## ASSIGNED TASK A
In the call for papers on heroism, swap every "heroism" for "valor" and give the stretch from "Conference Theme" through "strength, and sacrifice." again.
## ASSIGNED TASK B
Please supply the next part of the call for papers on heroism, starting after its last sentence.

*** DOCUMENT SECTION

- Type d'événement
- Appel à contributions
- Début
- 29 mai 2026
- Fin
- 25 octobre 2026
- Organisateurs
- Prof. Dr. Rahilya Geybullayeva, Prof. Dr. Sevinj Rzayeva, Arzu Tabrizli
- Modalité de présence
- En personne
Call for Papers deadline: 29 May 2026
Conference date: 2-25 October 2026
Host Organization: AzCLA, DAAD-Azerbaijan, Khazar University, Azerbaijan, ADA University, Azerbaijan
Venue: Baku-(Naples or Vercelli in 2027)
Conference Theme
This conference invites scholars, researchers, and cultural critics to examine the concept of heroism as it has evolved from ancient myths to contemporary social narratives, particularly in the context of its visible and invisible influence on modern consciousness. From school and university curricula to wartime propaganda, the heroic ideal has been implanted into collective memory, shaping moral expectations, political behaviors, and individual identity. We invite to explore the evolution of heroism from ancient myths, sagas, dastans, and epics to medieval and modern narratives, focusing particularly on how these heroic models are presented in textbooks and how they shape moral values, with an emphasis on the construction of heroism concept as an ideal of virtue, strength, and sacrifice.
We seek to interrogate how mythical heroes like Heracles, Siegfried, Köroğlu, and Robin Hood have informed cultural perceptions of right and wrong, justice and violence, and how such heroic tropes have been reappropriated in modern ideological projects, from Leninist collectivization to nationalist discourses and modern wars, including the defense of own country or country of the ancestors (from which period of your ancestors?) and claims over "historical lands."

******
*** DATA SUPPLIED

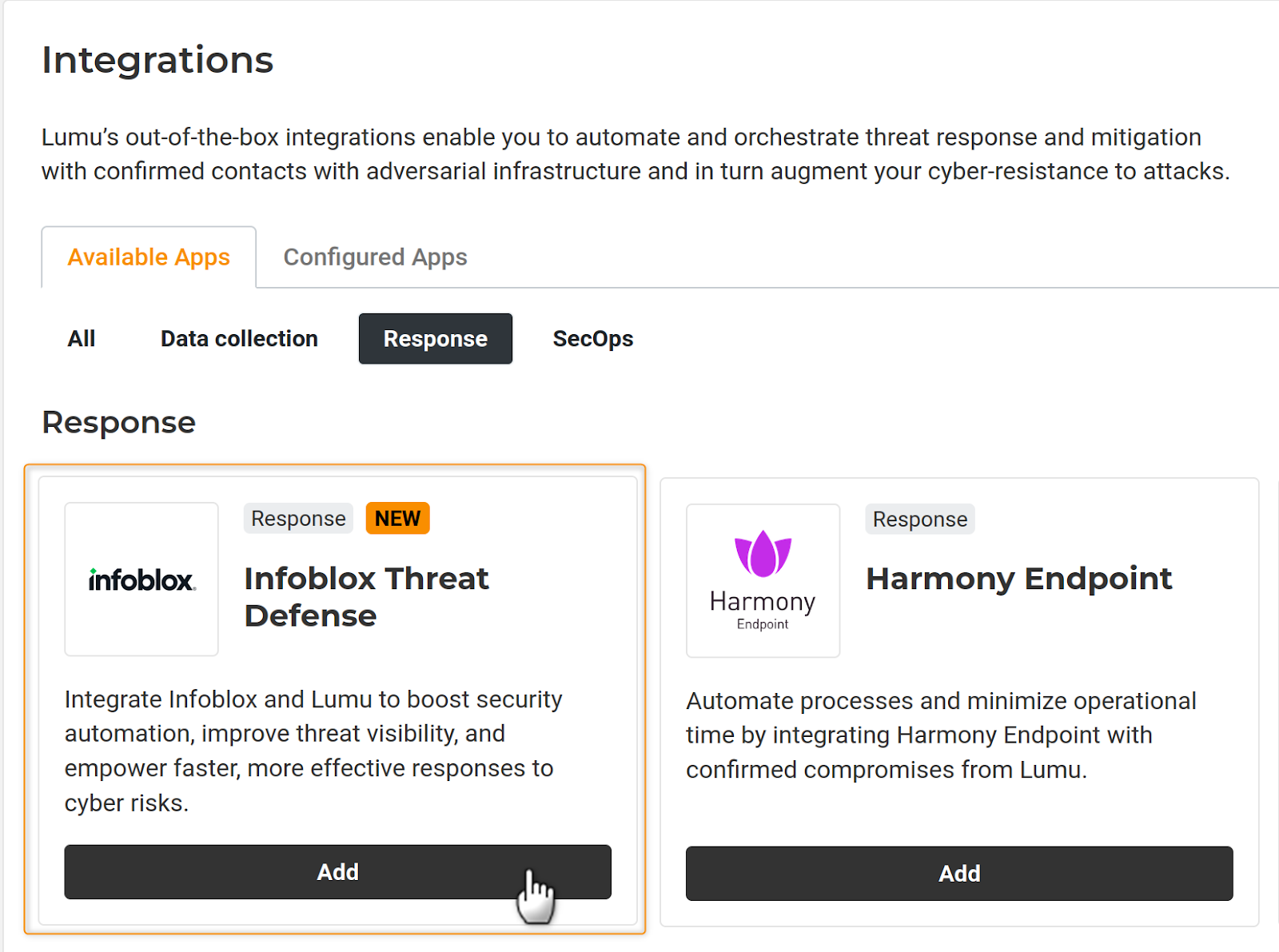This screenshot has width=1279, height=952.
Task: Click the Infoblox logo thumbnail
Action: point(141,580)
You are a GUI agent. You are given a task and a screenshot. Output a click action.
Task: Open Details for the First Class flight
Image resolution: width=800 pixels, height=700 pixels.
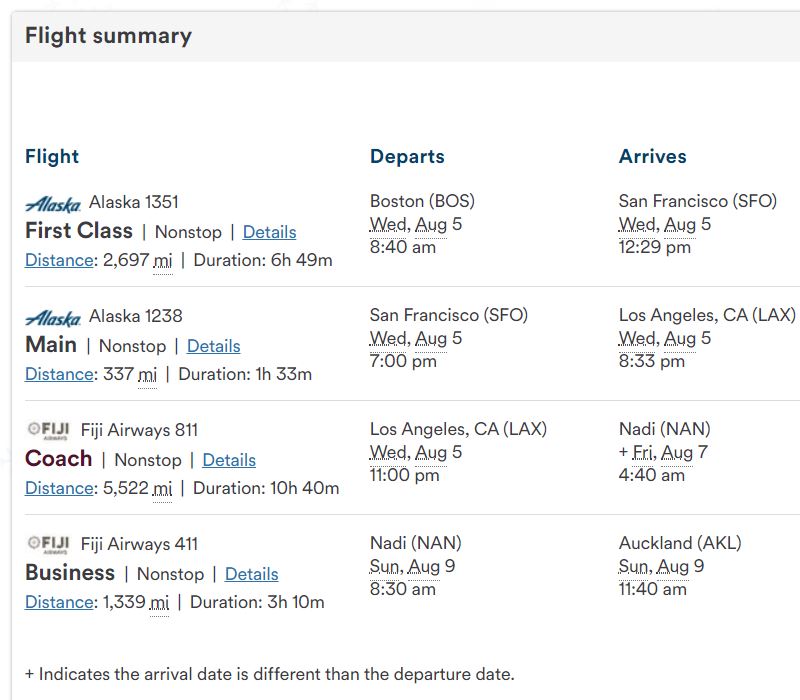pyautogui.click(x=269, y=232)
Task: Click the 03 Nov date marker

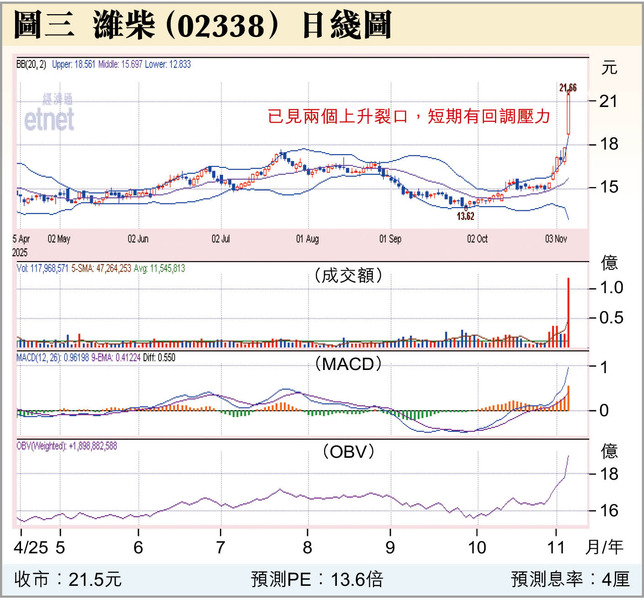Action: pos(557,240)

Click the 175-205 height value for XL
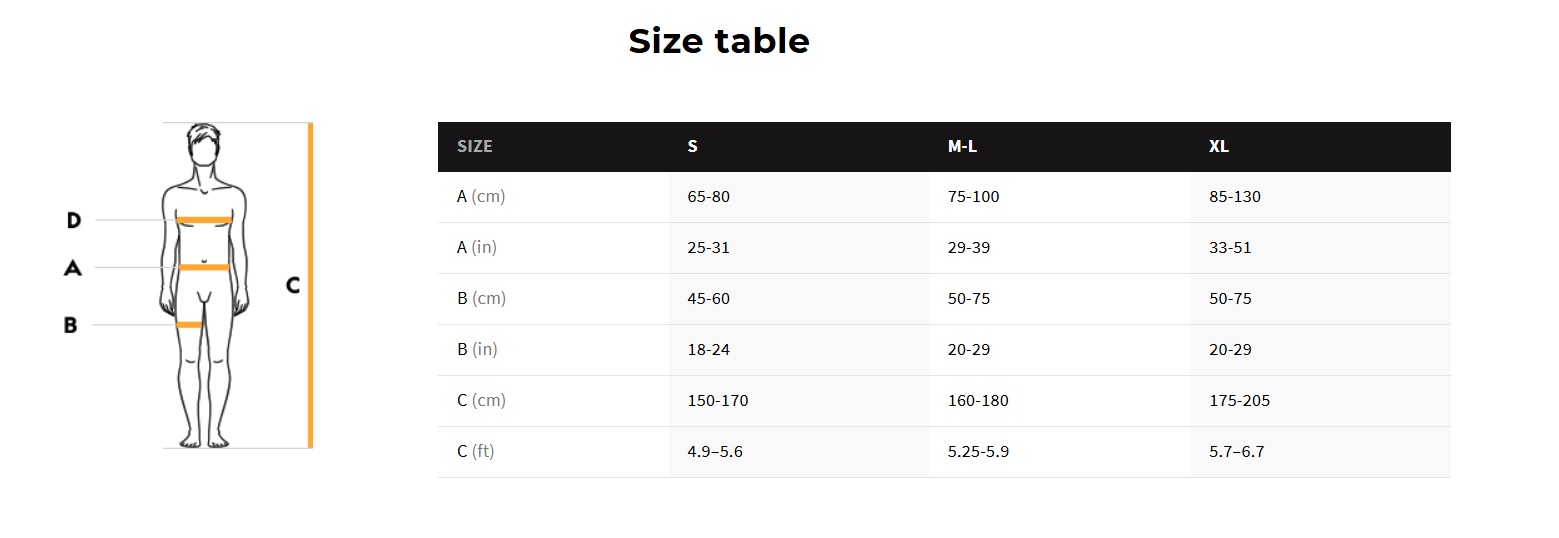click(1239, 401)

******

## WRITTEN REPLY A
Conference Theme
This conference invites scholars, researchers, and cultural critics to examine the concept of valor as it has evolved from ancient myths to contemporary social narratives, particularly in the context of its visible and invisible influence on modern consciousness. From school and university curricula to wartime propaganda, the heroic ideal has been implanted into collective memory, shaping moral expectations, political behaviors, and individual identity. We invite to explore the evolution of valor from ancient myths, sagas, dastans, and epics to medieval and modern narratives, focusing particularly on how these heroic models are presented in textbooks and how they shape moral values, with an emphasis on the construction of valor concept as an ideal of virtue, strength, and sacrifice.

## WRITTEN REPLY B
The conference explores heroism through the prism not only of military or nationalist, but also epistemic and ethical; how heroism operates in science, neurobiology, medicine; engineering; economics, and security studies. In these fields, heroism is rarely mythopoetic; rather, it emerges through epistemic risk, technical responsibility, and high-stakes decision-making. The figure of the scientist, for example, may embody epistemic courage,as in the case of Marie Curie, whose research entailed personal risk, or Rosalind Franklin, whose intellectual perseverance challenges traditional recognition structures. In public health, heroism acquires a biopolitical dimension, as seen in figures like Li Wenliang , where moral responsibility intersects with institutional power.
Main panels may include (but are not limited to):
- Ethical Models of Heroism: From Caucasian Folklore to Global Media
- Rethinking the Hero: Cultural Ethics in Robin Hood and other heroic epics
- Tradition, Ambiguity, and Modern Mythmaking: The Ethics of Heroism
- Constructing the Heo: Moral Codes in Folklore and Contemporary Culture
- Epistemic Heroism: Courage, Risk, and Scientific Responsibility
- Heroism as risk-taking for knowledge (e.g., early researchers experimenting on themselves)
- Who Is a Hero Today? Ethical Perspectives from Epic to Global Media
- Neurobiological mechanism of Heroism
- Technical Responsibility and Decision-Making
- Constructing the Hero: Neurobiology, Collective Memory, and Patriotism
- Hero and Antihero: Changing Parameters and Between Admiration and Rebellion
- From Hero to Perpetrator: The Zimbardo’s Lucifer Effect and the Psychology of Moral Collapse
Accordingly, topics might be:
- From Myth to Nation: Heroic Figures in Ancient Epics and Modern Textbooks
- Heroism in Antiquity: Gods, Demigods, and Mortal Struggles
- Heroism and Patriotism; Individual Glory (kleos) and Imperial Framework
- Education and Teaching Heroism in Schools, Universities and Educational Platforms
- From Epic Valor to Education and Modern Consciousness
- Heroic Masculinity and Gendered Expectations
- Shaping Moral Ideals through Male Heroism
- Female Heroism and Changing Female Ideal (as amazons)
- Marie Curie — scientific heroism through discovery despite personal risk
- The Hero, Loyalty and the Mythologization of Violence (as Heracles and Hippolyta, Aeneas and Turnus narratives)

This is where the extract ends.